In the records below, find the line that contains "Given: Click the" and the line that contains "The image size is (1270, 952).", then retype exactly those two lines and every line between them.

[Stored data]
——
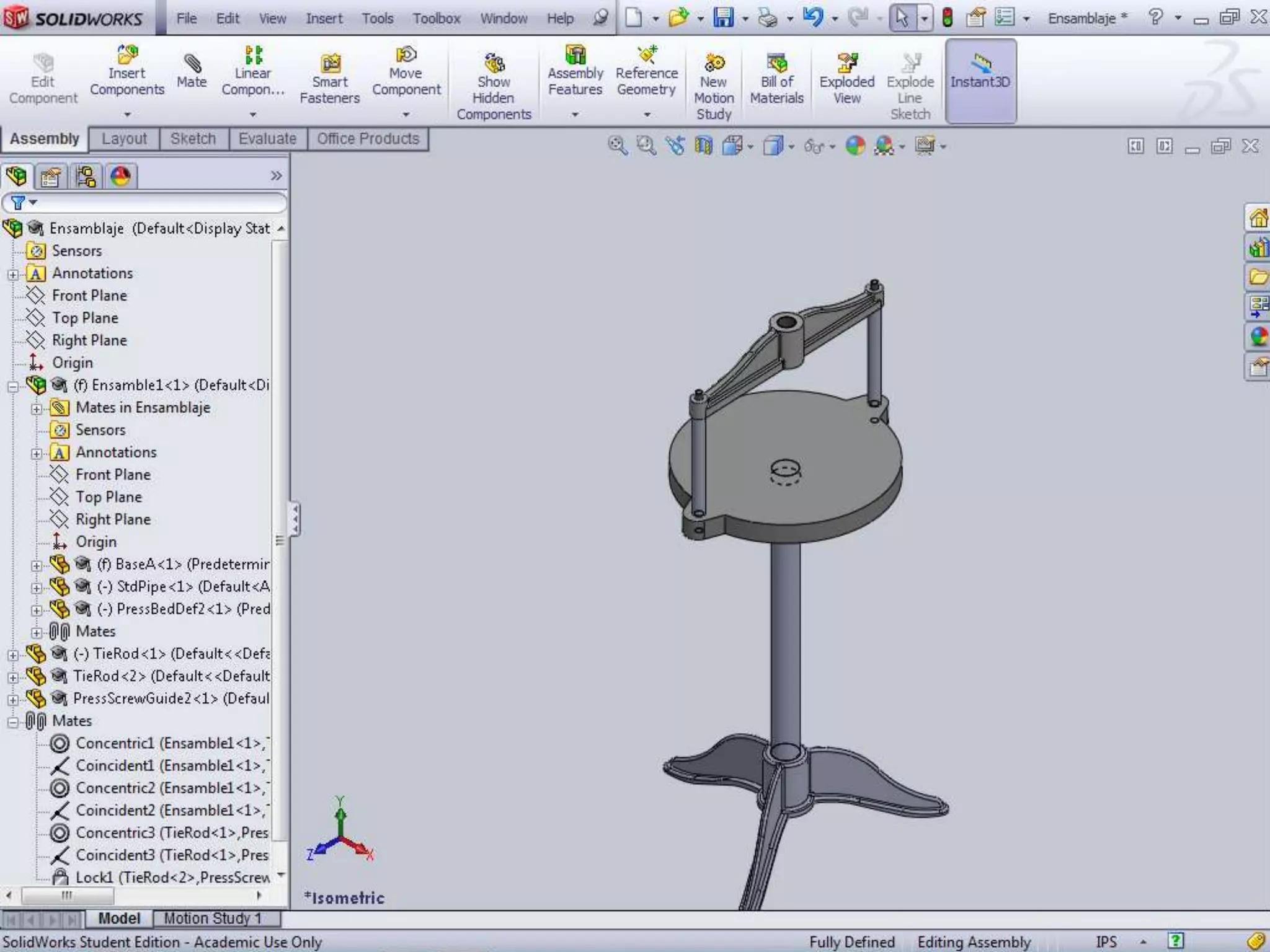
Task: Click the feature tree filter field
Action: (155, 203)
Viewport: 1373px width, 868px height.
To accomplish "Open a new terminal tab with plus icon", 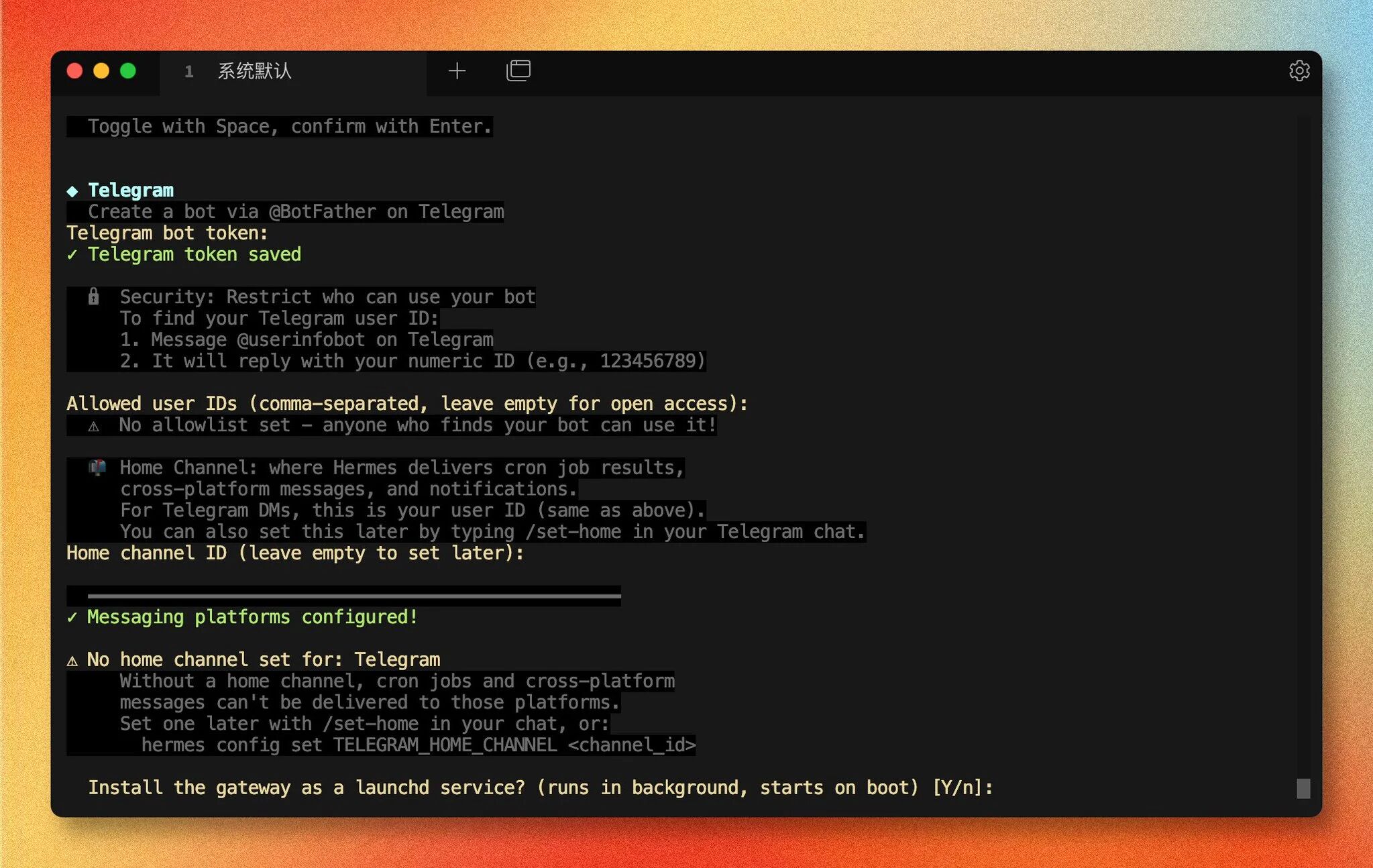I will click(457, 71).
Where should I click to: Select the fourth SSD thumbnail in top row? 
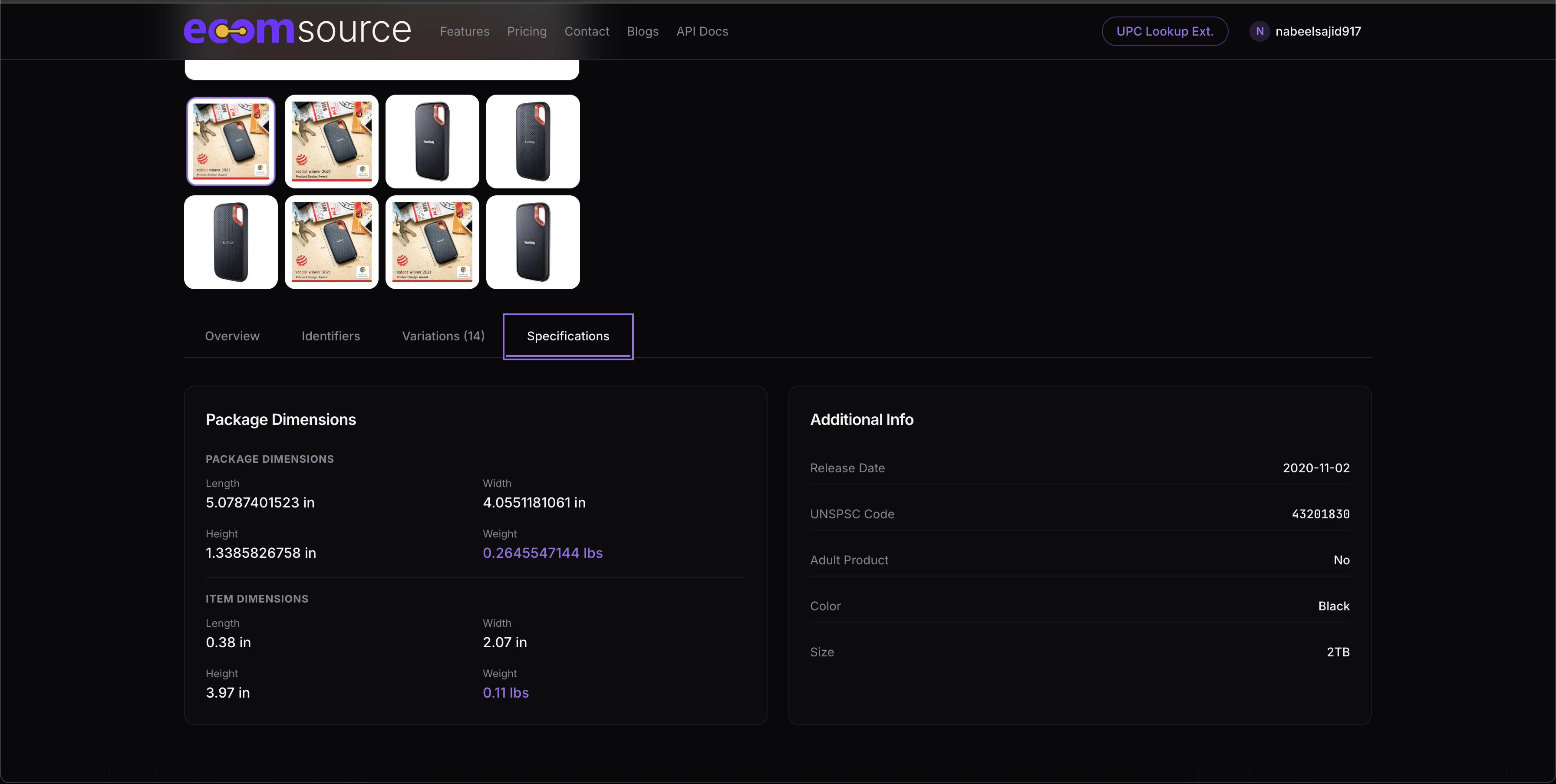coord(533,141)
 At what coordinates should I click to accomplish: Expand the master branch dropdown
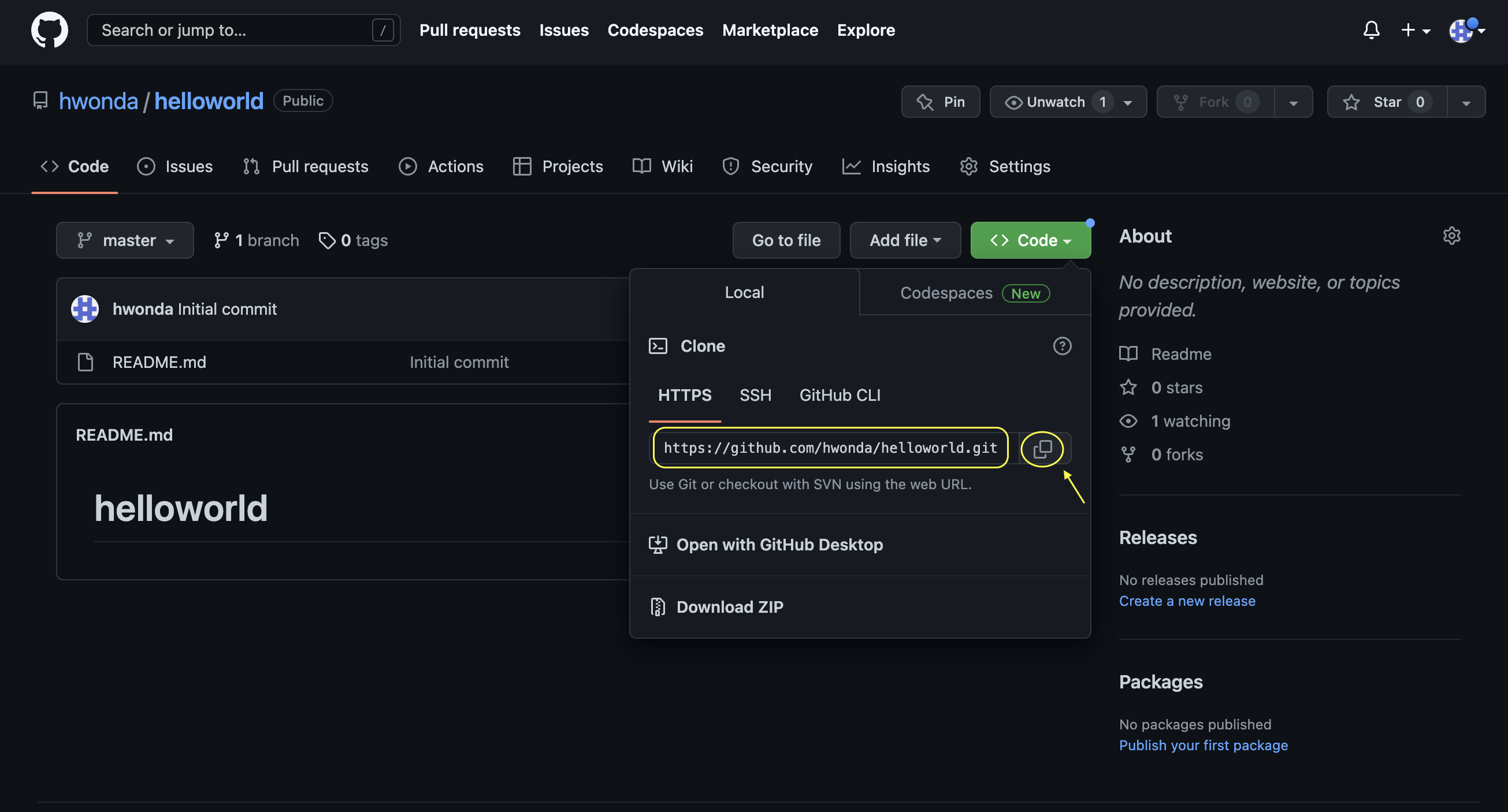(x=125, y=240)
——
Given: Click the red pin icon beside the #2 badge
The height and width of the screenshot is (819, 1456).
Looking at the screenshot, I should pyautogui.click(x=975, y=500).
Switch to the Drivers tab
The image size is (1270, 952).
——
__EXERCISE OUTPUT__
Given: Click the red pin icon beside the #2 badge
The height and width of the screenshot is (819, 1456).
Looking at the screenshot, I should pyautogui.click(x=975, y=500).
Switch to the Drivers tab
The image size is (1270, 952).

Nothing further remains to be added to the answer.